该示例展示了 COCO8 数据集图像的多样性和复杂性,以及在训练过程中使用马赛克的好处。
引用和致谢
如果您在研究或开发工作中使用 COCO 数据集,请引用以下论文:
@misc{lin2015microsoft,
title={Microsoft COCO: Common Objects in Context},
author={Tsung-Yi Lin and Michael Maire and Serge Belongie and Lubomir Bourdev and Ross Girshick and James Hays and Pietro Perona and Deva Ramanan and C. Lawrence Zitnick and Piotr Dollár},
year={2015},
eprint={1405.0312},
archivePrefix={arXiv},
primaryClass={cs.CV}
}
我们要感谢 COCO 联盟为计算机视觉社区创建和维护这一宝贵资源。有关 COCO 数据集及其创建者的更多信息,请访问COCO 数据集网站。
常见问题解答
Ultralytics COCO8 数据集用于什么?
Ultralytics COCO8 数据集是一个紧凑而多功能的目标检测数据集,包括来自 COCO 2017 训练集的前 8 张图像,其中有 4 张用于训练,4 张用于验证。它旨在用于测试和调试目标检测模型,以及尝试新的检测方法。尽管规模较小,COCO8 提供了足够的多样性,可用作在部署更大数据集之前对训练流水线进行验收测试。详细信息请查看COCO8 数据集。
如何使用 COCO8 数据集训练 YOLOv8 模型?
要在 COCO8 数据集上训练 YOLOv8 模型,您可以使用 Python 或 CLI 命令。

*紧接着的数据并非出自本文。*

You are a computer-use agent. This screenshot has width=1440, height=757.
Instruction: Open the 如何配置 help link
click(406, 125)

以下是如何开始的方式:
训练示例
from ultralytics import YOLO
# Load a model
model = YOLO("yolov8n.pt") # load a pretrained model (recommended for training)
# Train the model
results = model.train(data="coco8.yaml", epochs=100, imgsz=640)
# Start training from a pretrained *.pt model
yolo detect train data=coco8.yaml model=yolov8n.pt epochs=100 imgsz=640
欲获取所有可用参数的详尽列表,请参阅模型训练页面。
为何应使用 Ultralytics HUB 管理我的 COCO8 训练?
Ultralytics HUB 是一个全方位的网络工具,旨在简化 YOLO 模型的训练和部署,包括 Ultralytics YOLOv8 模型在 COCO8 数据集上的应用。它提供云端训练、实时跟踪和无缝数据集管理。HUB 允许您一键启动训练,避免手动设置的复杂性。了解更多关于Ultralytics HUB及其优势。
在使用 COCO8 数据集进行训练时,采用马赛克增强有什么好处?
在 COCO8 数据集中演示的马赛克增强技术,在训练期间将多个图像合并成单个图像。此技术增加了每个训练批次中对象和场景的多样性,提高了模型在不同对象大小、长宽比和场景背景下的泛化能力。从而形成更强大的目标检测模型。详细信息请参阅训练指南。
如何验证在 COCO8 数据集上训练的 YOLOv8 模型?
使用模型的验证命令,可以验证在 COCO8 数据集上训练的 YOLOv8 模型。您可以通过 CLI 或 Python 脚本调用验证模式,评估模型在精确指标下的性能。详细指南请访问验证页面。